(I had planned this post for Friday but delayed it for obvious reasons. I don’t expect anyone wants to discuss Right to Work at the moment, but I’ll get it out my queue. A post on Sandy Hook is coming, hopefully tomorrow night.)
I had a few thoughts on the “Right to Work” debate that is raging (literally) in Michigan and other states. While I am generally supportive of what’s going on, I think it needs to be unpacked a bit because it’s not clear that “right to work” is, in and of itself, a good thing.
The argument against RTW is explained by Gary Chartier in a must-read. Essentially, right to work interferes with the right of contract. Right to work doesn’t just open up closed shops; it forbids them.
If employers choose to conclude union-shop contracts with unions, what gives the Indiana legislature the right to interfere?
Employers own the wages they will pay and the sites where work will be performed under such contracts. So it’s their right to dispense the wages and make the sites available specifically to union members, just as it’s their right, more generally, to trade with anyone they choose.

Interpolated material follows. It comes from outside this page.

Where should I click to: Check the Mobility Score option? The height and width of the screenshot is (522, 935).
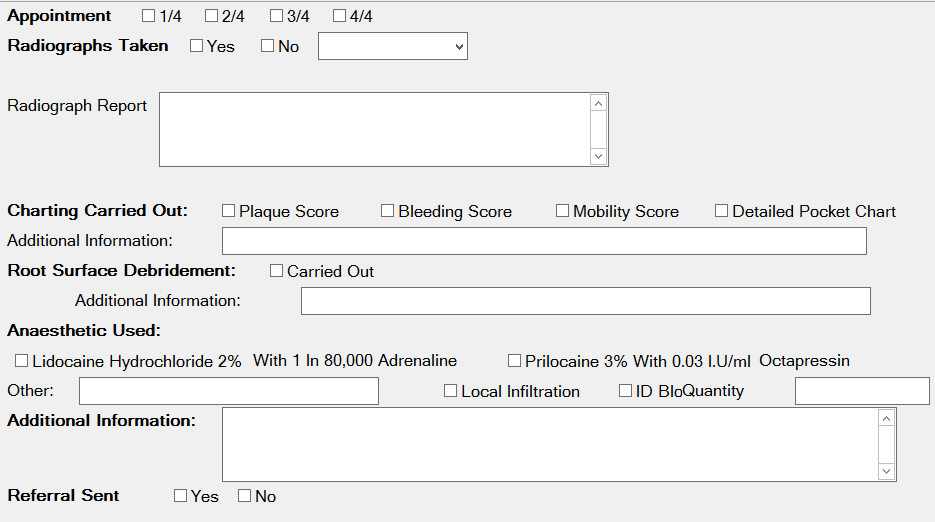(563, 211)
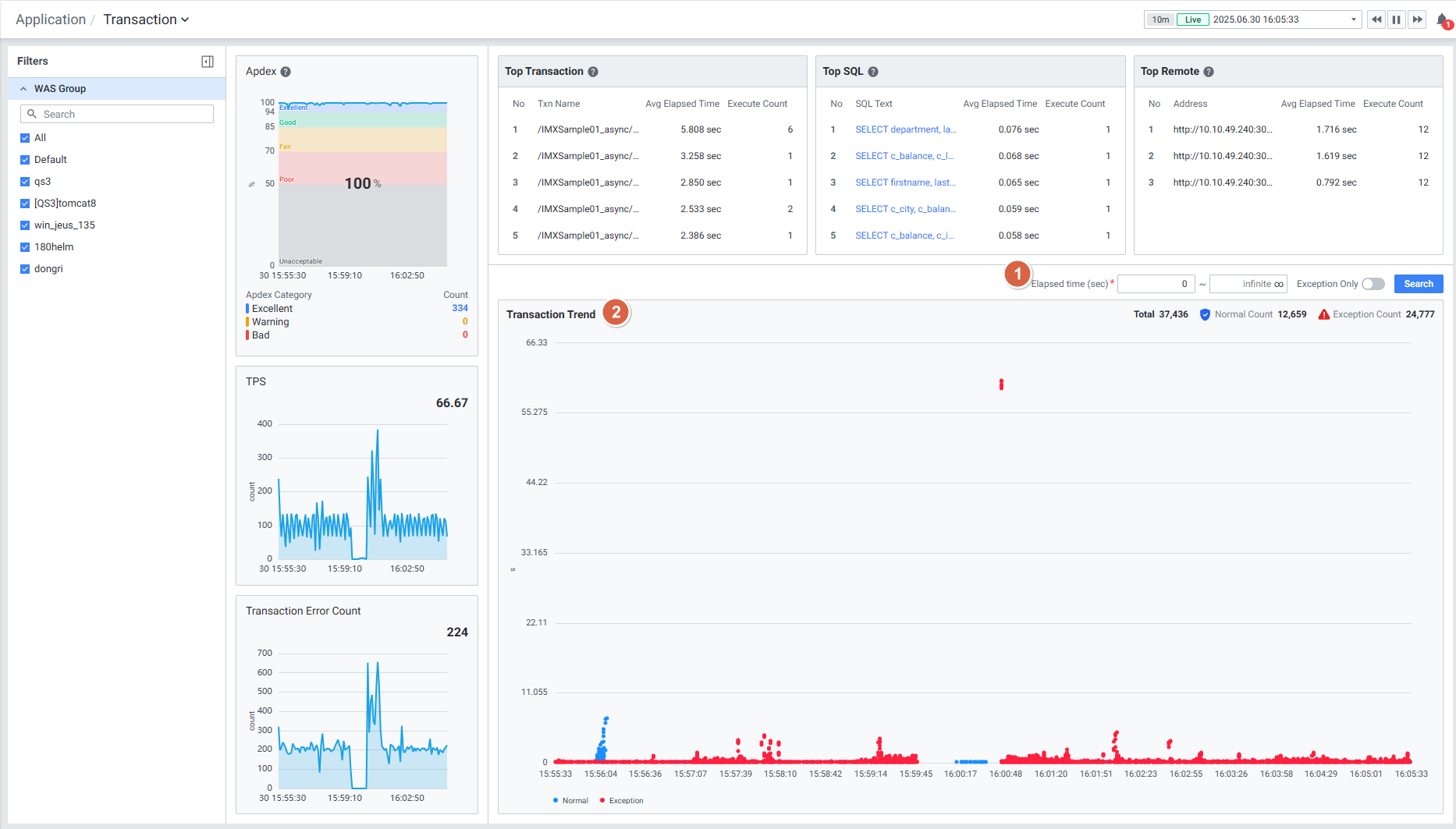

When a legislature interferes with voluntary employment contracts, it infringes people’s freedom to bargain with their own labor and possessions. Treating this kind of interference as acceptable means licensing arbitrary interventions into the market by politicians, who are ill-equipped to second-guess the decisions made by the real people making work agreements with one another.

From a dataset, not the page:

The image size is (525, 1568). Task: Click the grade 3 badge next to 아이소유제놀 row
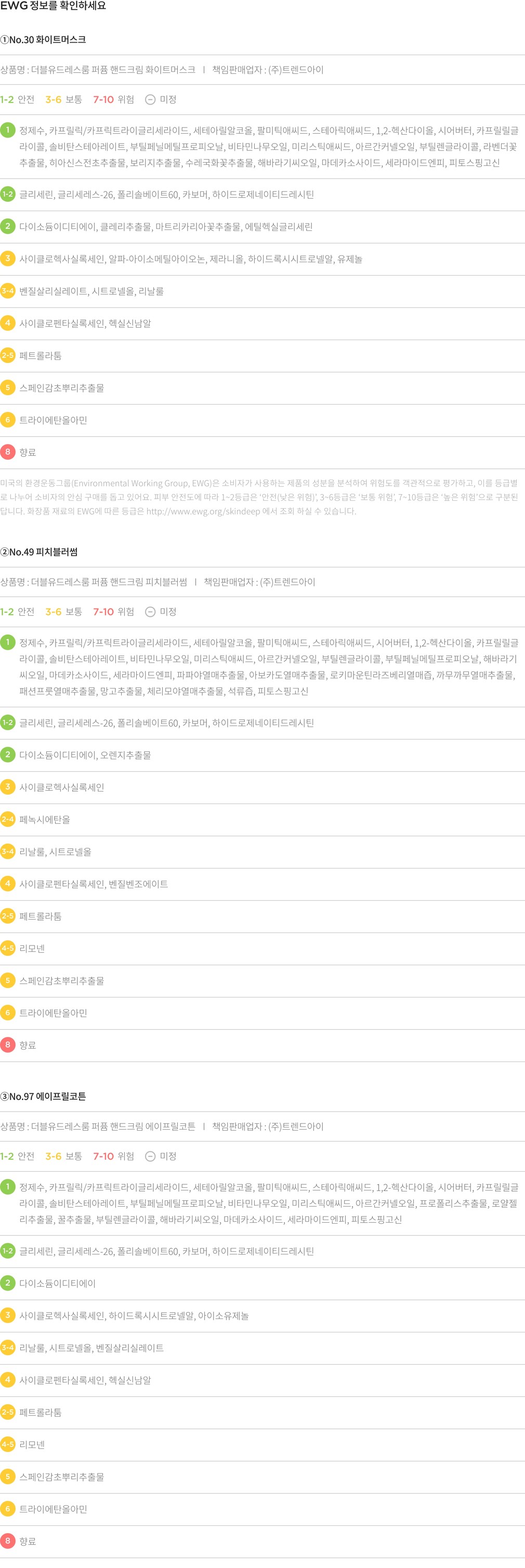[x=8, y=1315]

Ezra Klein makes related points:
The term “right-to-work law” is a triumph of framing. Such laws do not, in fact, give you the “right to work.” They give you the right to refuse to pay union dues when you work for a union shop, even though you get the wages the union bargained for, and the benefits the union bargained for, and the grievance process the union bargained for.
And “union dues” isn’t even the right term here. In Michigan, for instance, you can work in a union shop without joining the union and paying full union dues. The costs of the union’s political activities, its membership events, and more are removed from your dues. You pay a lower fee, because you’re just paying, at least in theory, the cost of the union’s representation activities.

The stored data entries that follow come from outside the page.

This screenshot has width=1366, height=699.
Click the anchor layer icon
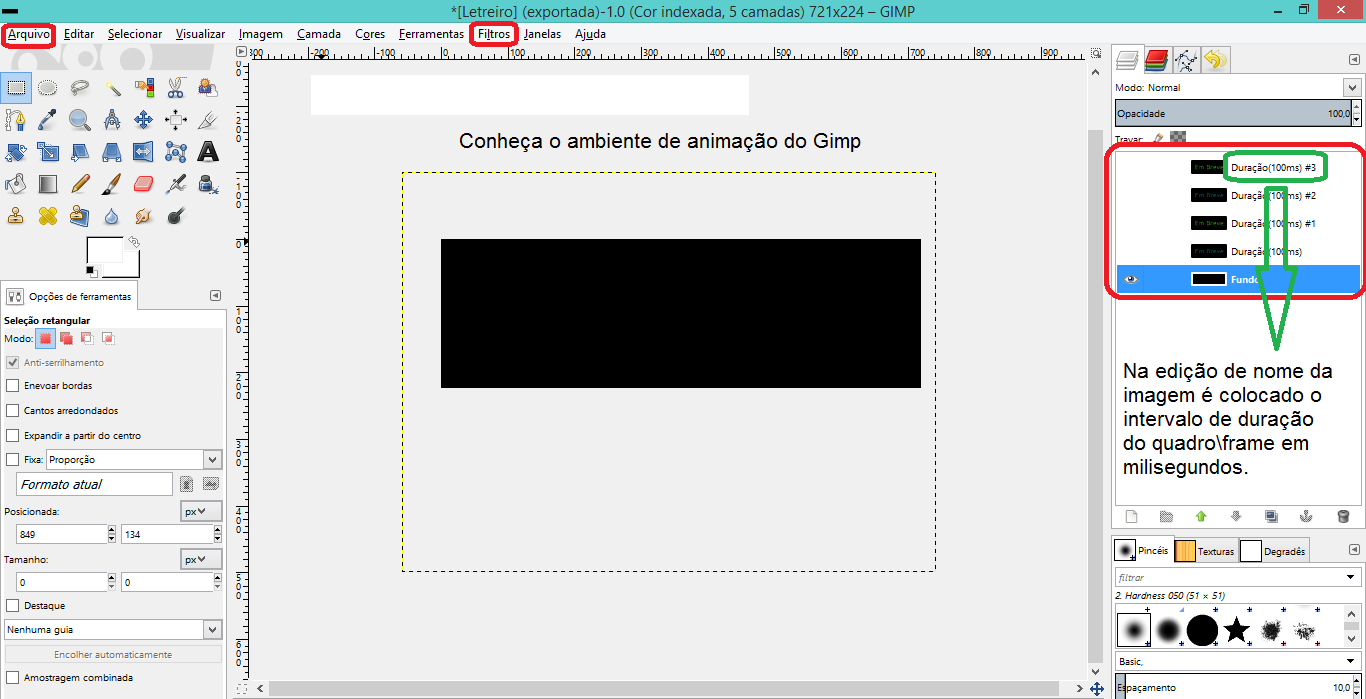(x=1305, y=517)
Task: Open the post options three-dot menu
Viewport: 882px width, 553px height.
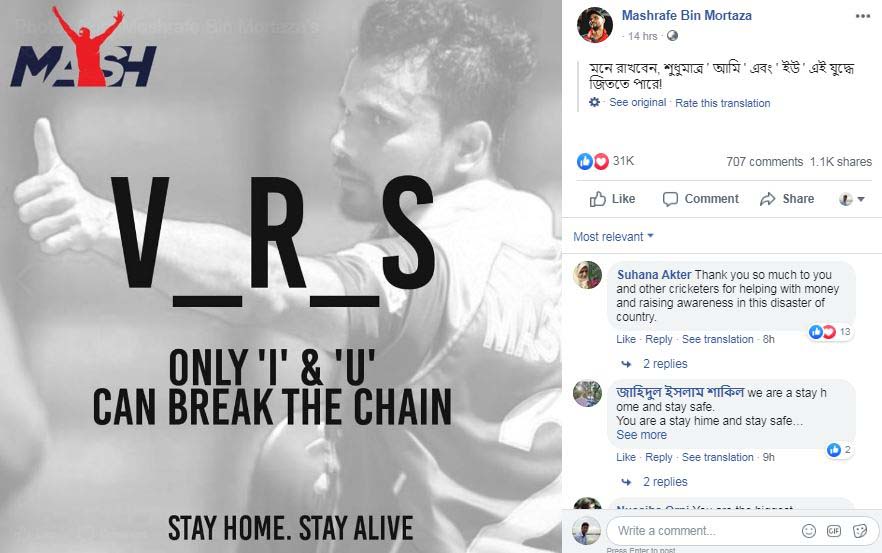Action: [863, 16]
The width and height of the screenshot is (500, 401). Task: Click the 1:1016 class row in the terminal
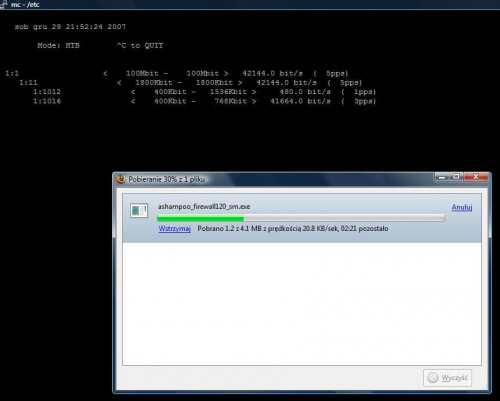204,101
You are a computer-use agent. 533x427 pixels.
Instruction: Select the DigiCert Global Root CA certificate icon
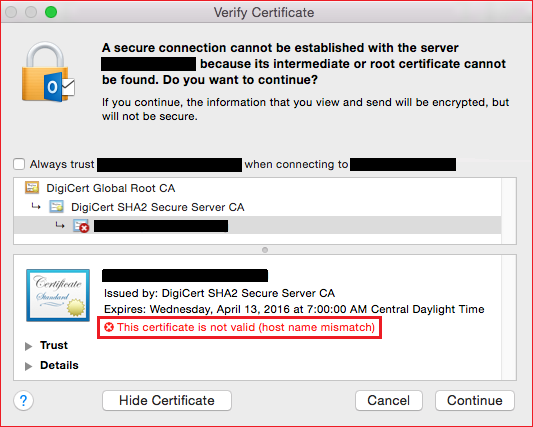tap(32, 188)
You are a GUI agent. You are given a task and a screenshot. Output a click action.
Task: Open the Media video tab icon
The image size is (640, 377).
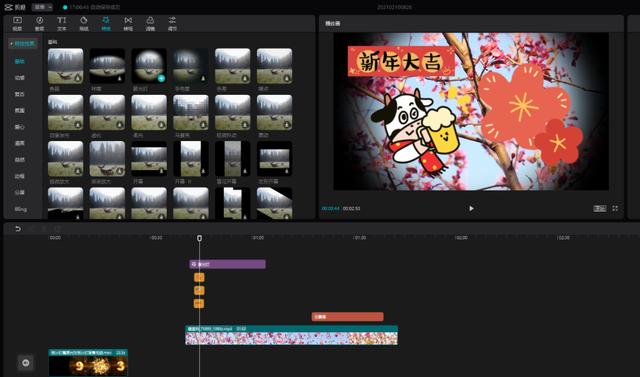17,24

If an employer required an employee to be at work at 9 am, we would think that was reasonable. If an employer required an employee to dress appropriately, we would think that was reasonable. Let’s put aside the dubious proposition that am employer necessarily wants a closed shop. Can that not be part of the agreement they make with a union?
(For the moment, we’re discussing private unions. Public employee unions are an entirely different kettle of newspaper-wrapped fish.)
J. D. Tucille at Reason goes further, pointing out that this is, in essence, a libertarian argument:
The ideal role for the government in business-labor relations is to stay the hell out of it and let the parties work things out themselves. I may prefer one outcome or another, but I don’t have the right to enforce it by law, and that’s what right-to-work legislation does.
This argument sounds reasonable until you account for the context — and Tucille did the next day. I’ll quote Chartier again:
Defenders of right-to-work laws also sometimes point to the background labor-law framework in the United States as a justification for these laws. The National Labor Relations Act (NLRA) and its successors established a system that requires an employer to bargain with a union enjoying majority support in a given workplace. Right-to-work proponents argue that the laws they favor only help to level the playing field created by government action—by reining in special privileges granted to unions under existing labor law.
Exactly. The NLRA has given states two choices: either they are a closed-shop union state or they are an open shop right-to-work state. There is no in-between. If you’re in a non-RTW state, you have to close your shop and deal with the union. If you’re in a RTW-state, you still have to deal with the union but you have to maintain an open shop.
Frankly, these “right to contract” arguments sounds a bid odd coming from the pro-union left who have supported card check and kept silent while unions have attempted to forcibly rope unrelated workers into the union. But I’ll bite. Here’s my suggestion. We overhaul the NLRA to give both employers and unions the right to contract as they see fit. If a union demands a closed shop and their employer is willing to give them one, that’s fine. But other choices have to be available.
Funny, how the right to contract suddenly disappears when that’s on the table.